1 Experiments and Analysis

First, “implement” the following methods:

• Decision trees (with pruning). For simplicity, I suggest going with reduced error pruning

(this is the form of pruning we covered in class). For the split criterion, you can use information

gain or the Gini index or some other good criterion. You might even try a few different

ones as part of your analysis (explained further below).

• Random forests (no pruning). What forest size should you use? Well, you should experiment

with different forest sizes and see what happens. For the size of the random sample

(sampled with replacement) used to learn each tree, I suggest setting the number of samples

with replacement to be equal to the original sample size. For the number of random features

when selecting the split feature at each decision node, I suggest starting at √

d (for d features)

and experimenting by going up and down from there.

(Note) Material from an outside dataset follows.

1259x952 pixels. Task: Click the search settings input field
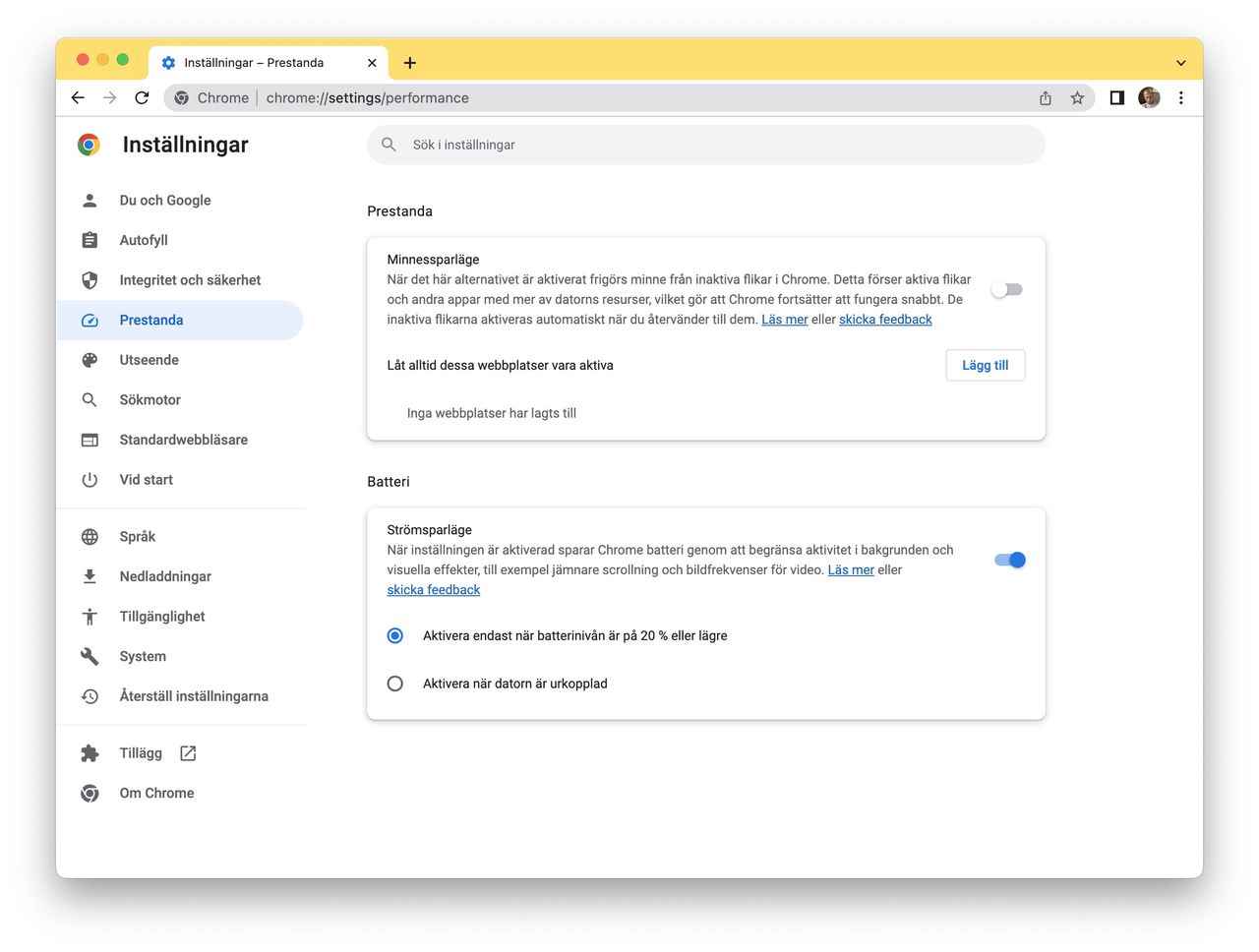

• Neural networks. Any number of layers is fine, as long at there is at least one hidden layer;

I suggest going with 3 layers (i.e. the input layer, 1 hidden layer, and the output layer).

I put “implement” in quotes because I won’t actually require you to implement these methods;

you can instead use machine learning software that you find online. If you do implement anything,

you can use whatever programming language you like. For neural networks in particular, I shamefully

recommend using an existing implementation here, but eventually (after this assignment) for

your own edification it would be great if you implement a neural network yourself.

What to test on

You’ll be analyzing the performance of these methods on two classification problems.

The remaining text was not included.